There are two different versions of the upgraded FrontPage Server Extensions:
- FrontPage 97 Server Extensions for Windows setup.
All owners of the FrontPage retail box should install this setup in order to update the copy of the FrontPage server extensions on the local workstation. All new Windows installations of the FrontPage Server Extensions should use this new version of the FrontPage 97 Server Extensions setup. ISPs hosting FrontPage webs can also use this setup, but see below for more ISP information.
- FrontPage 97 Server Extensions for UNIX.
The FrontPage 97 Server Extensions for UNIX have been updated for all supported platforms. These should be installed in place of the existing server extension installations.

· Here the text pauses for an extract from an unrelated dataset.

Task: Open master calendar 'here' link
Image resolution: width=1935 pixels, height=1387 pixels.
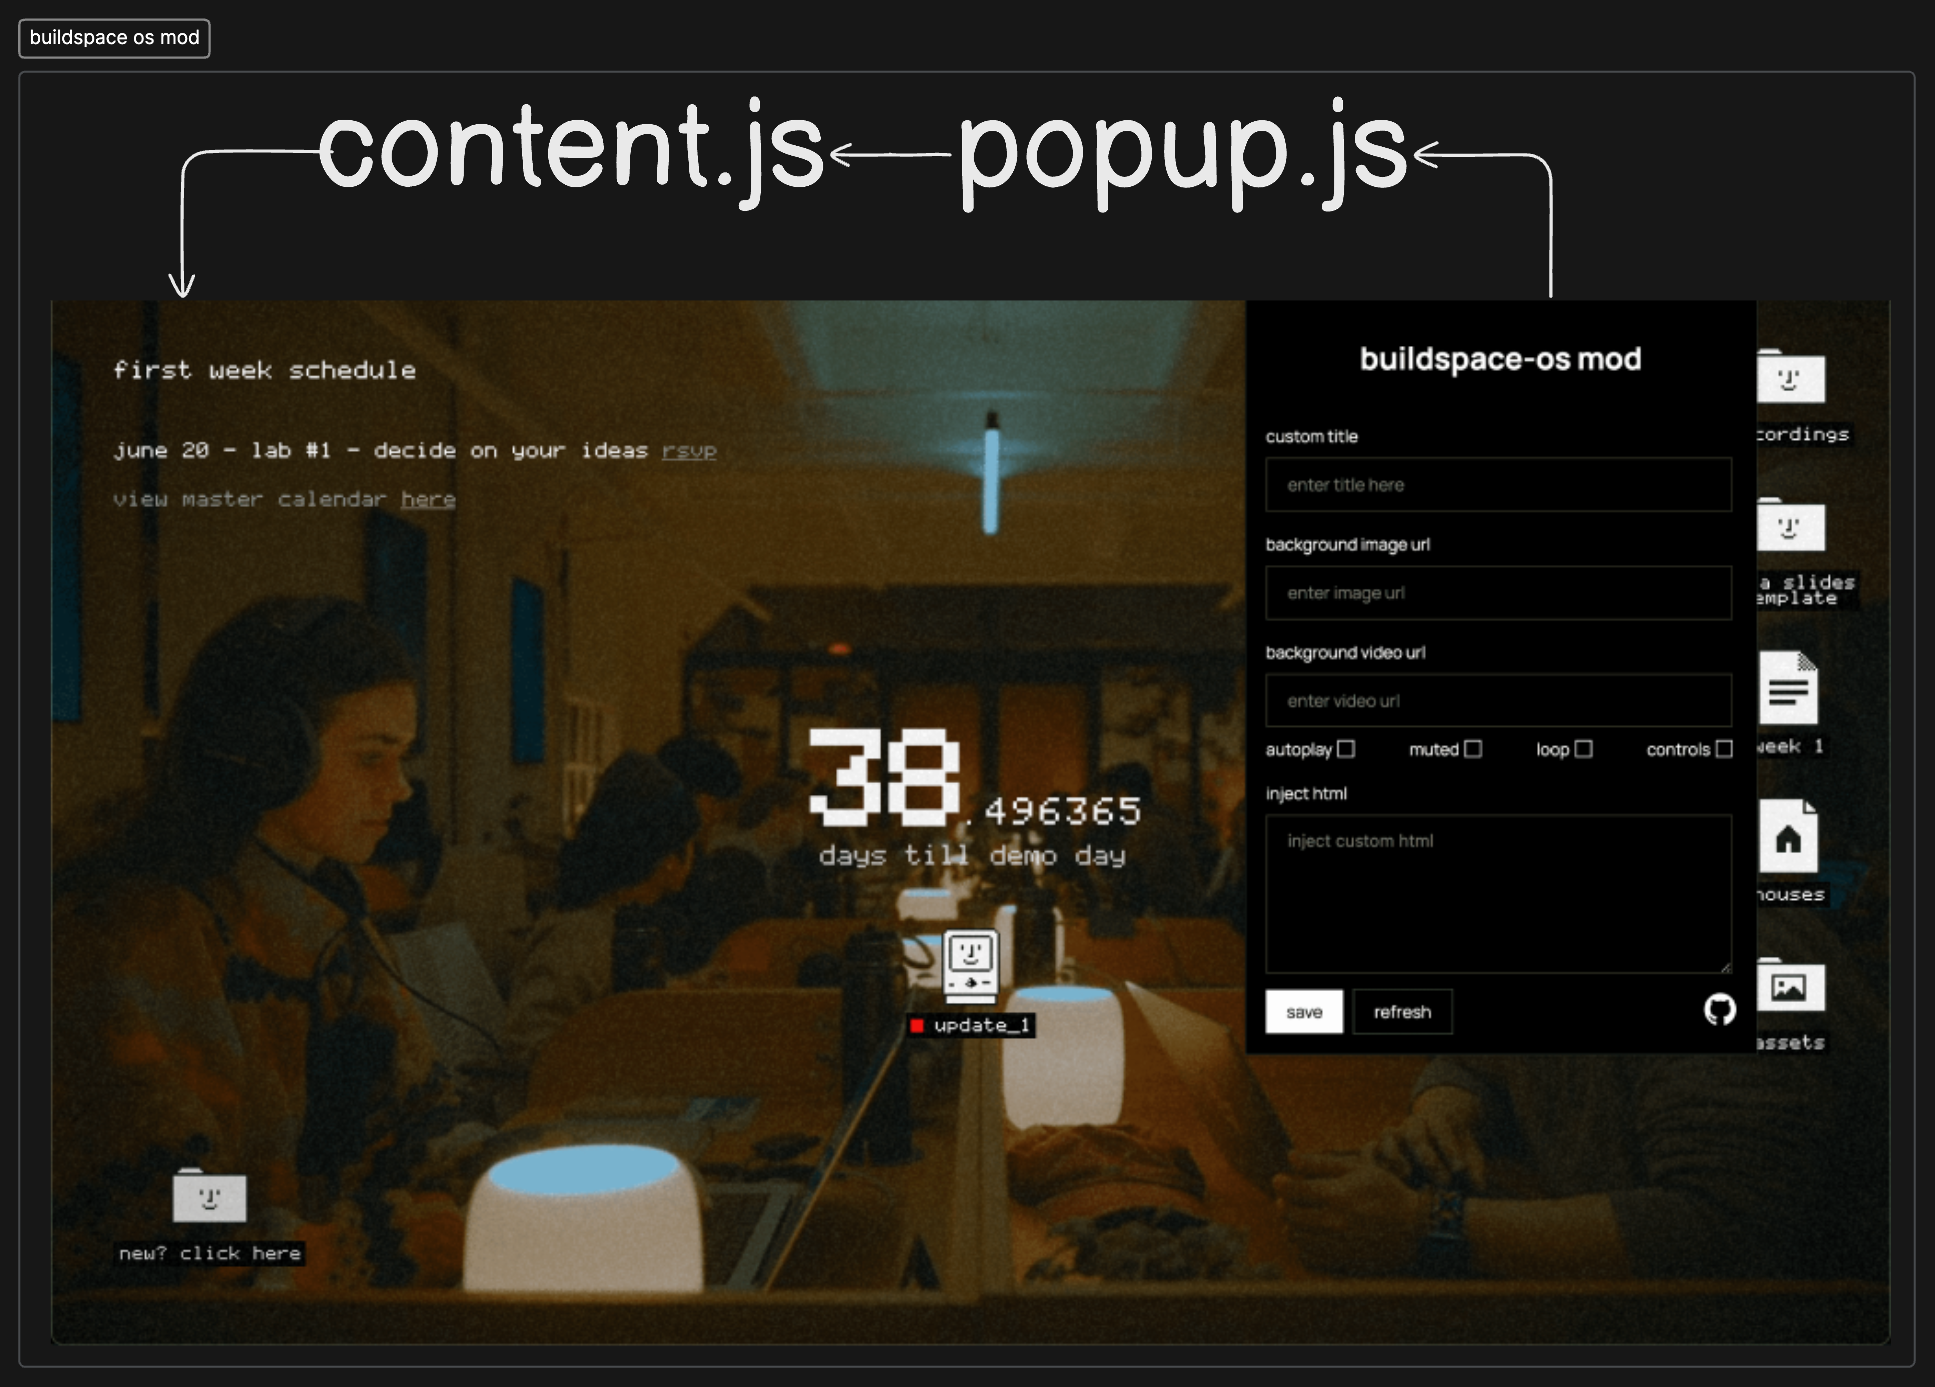Action: [428, 499]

I’m a Windows NT-based ISP hosting FrontPage Webs. What’s the Best Way for me to upgrade my servers?
ISPs that are hosting FrontPage webs on Windows NT Servers using the Microsoft Internet Information Server can install the FrontPage 97 Server Extensions for Windows setup mentioned above. This setup will correctly upgrade the extensions, however it may cause excessive downtime on the server.
Microsoft is sensitive to this problem and therefore has produced a separate set of instructions for upgrading a server manually* without causing significant downtime.
*IMPORTANT NOTE: Unless you are an ISP with hundreds of Web sites on a server, there is no reason to perform the manual steps mentioned directly above, as the time saved will be negligible.
Are any other Microsoft products affected?
Visual InterDev version 1.0, which is included in Visual Studio 97, includes the FrontPage 97 Server Extensions. Although Visual InterDev does not make use of the FrontPage Save Results WebBot Component, the copy of the server extensions installed with Visual InterDev should be updated with the fix.
If I cannot install the new Server Extensions immediately, is there a short-term workaround?
A short-term workaround that addresses this issue is to not use the FrontPage Save Results or Discussion WebBot Component in any Web site created with FrontPage 1.1 or FrontPage 97. However, we recommend you install the updated version of the FrontPage Server Extensions as soon as you can.